__Task to complete__: Taking the line with "Instruction: Expand the" as the first, copy every line through the end of the records below exactly. Do not include pictures.

Stored items
-=-=-

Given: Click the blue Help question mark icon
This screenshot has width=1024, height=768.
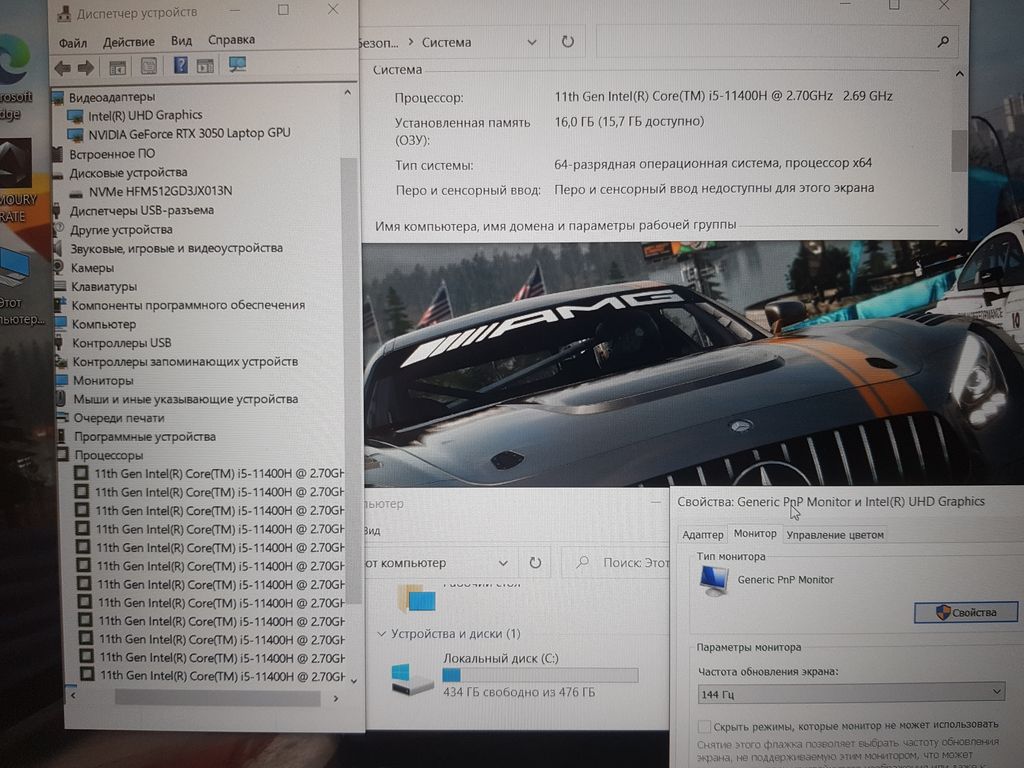Looking at the screenshot, I should [x=180, y=66].
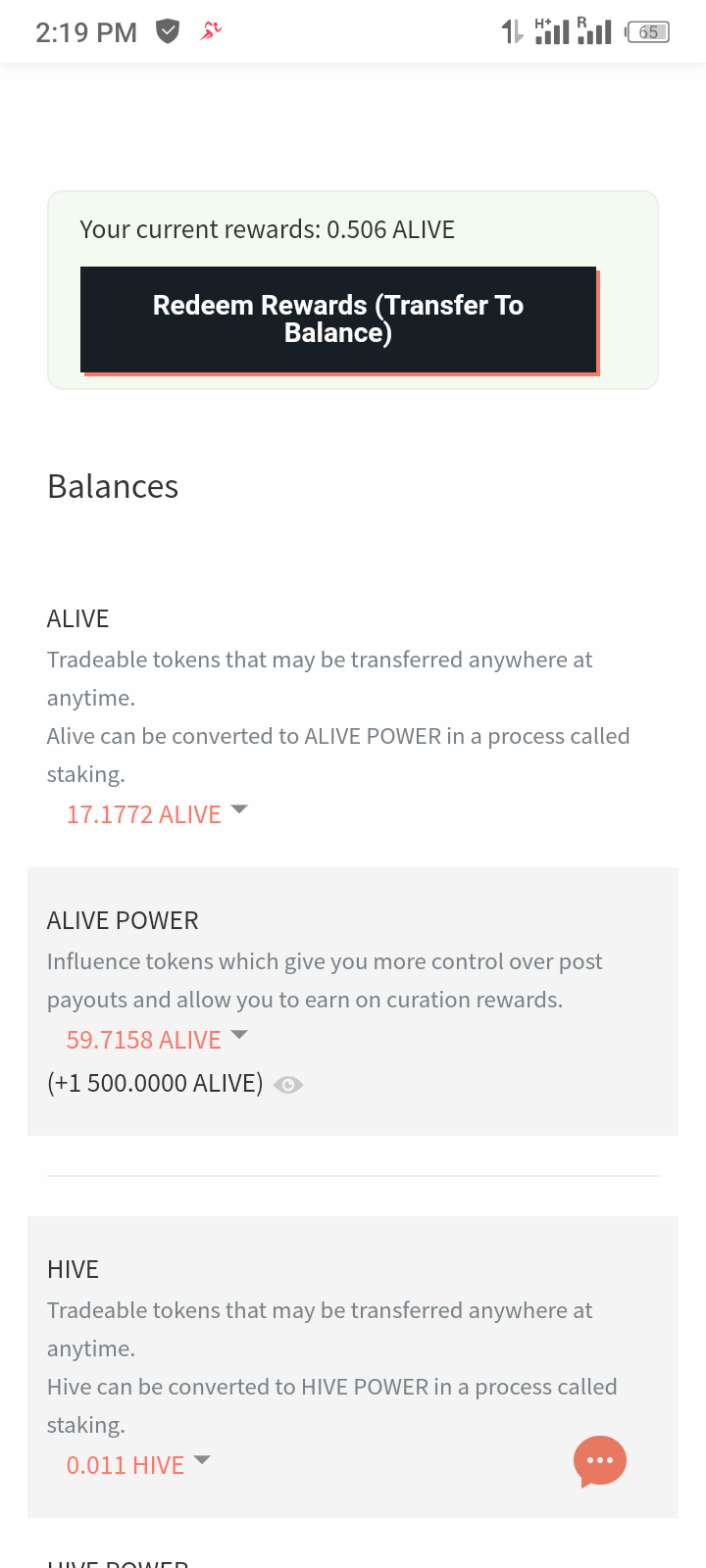Tap the H+ signal strength icon
The width and height of the screenshot is (706, 1568).
click(x=552, y=31)
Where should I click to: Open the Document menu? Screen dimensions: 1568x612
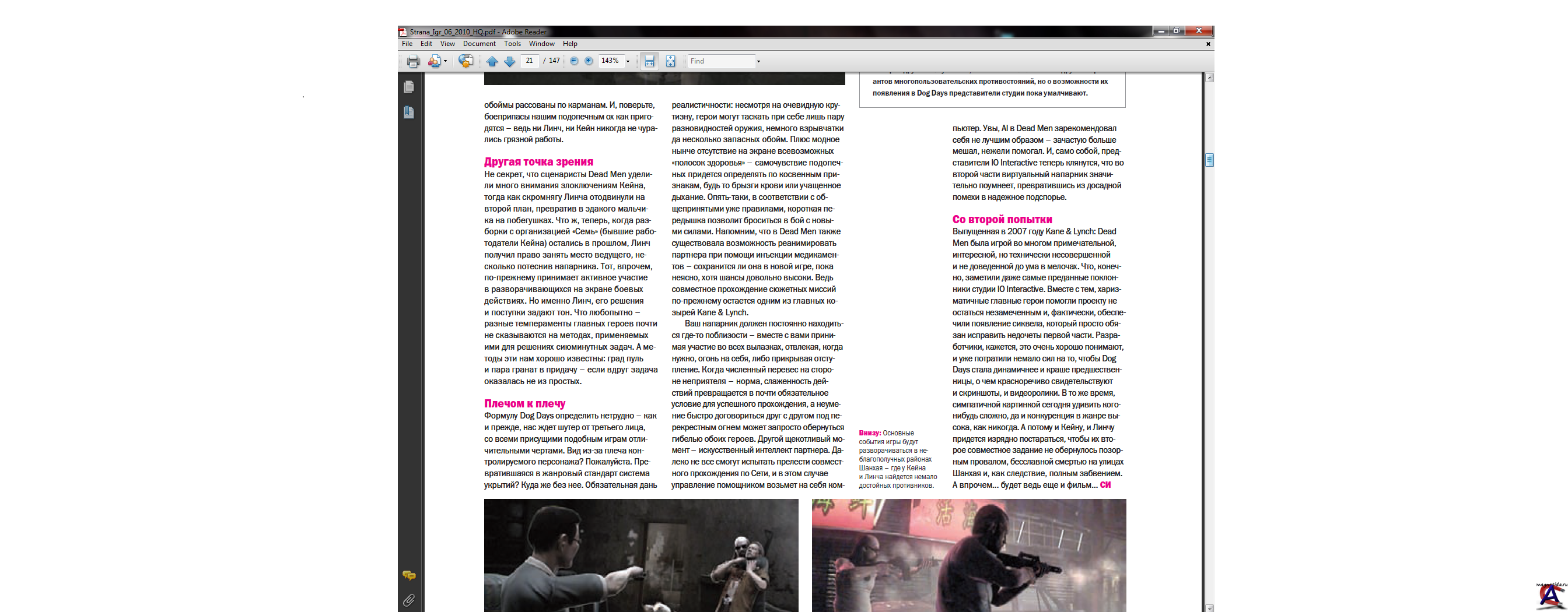[478, 44]
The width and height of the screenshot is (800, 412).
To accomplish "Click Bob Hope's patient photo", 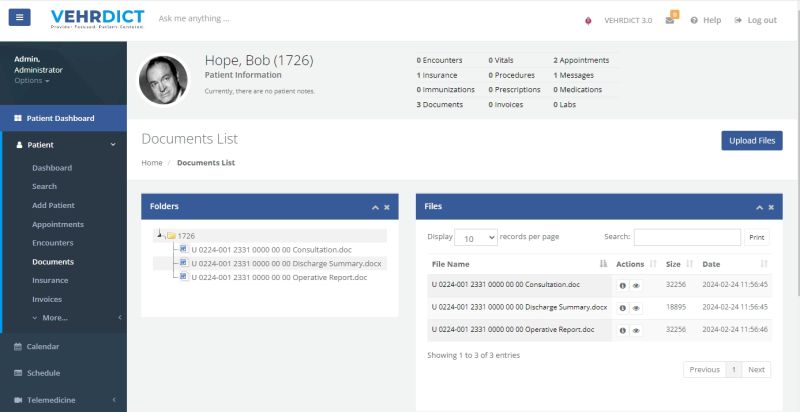I will click(163, 79).
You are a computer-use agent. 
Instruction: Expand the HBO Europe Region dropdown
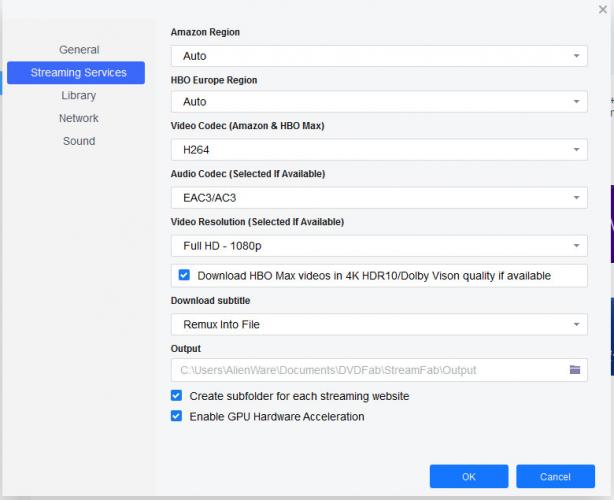pyautogui.click(x=378, y=102)
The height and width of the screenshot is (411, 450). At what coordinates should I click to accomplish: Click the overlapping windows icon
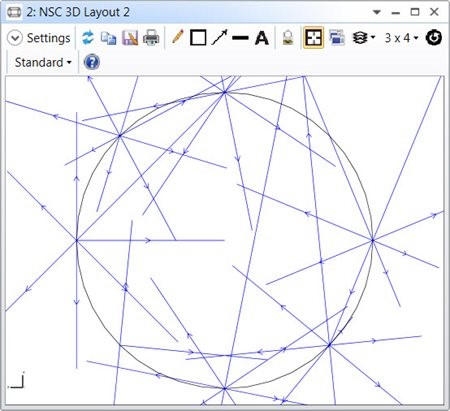337,38
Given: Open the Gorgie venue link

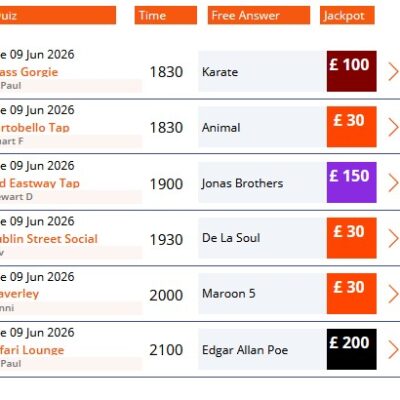Looking at the screenshot, I should pyautogui.click(x=29, y=72).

-=-=-

__Answer to this task__:
Instruction: Expand the HBO Europe Region dropdown
pyautogui.click(x=378, y=102)
The height and width of the screenshot is (411, 450). At what coordinates should I click to accomplish: Click the overlapping windows icon
337,38
Given: Open the Gorgie venue link

Looking at the screenshot, I should pyautogui.click(x=29, y=72).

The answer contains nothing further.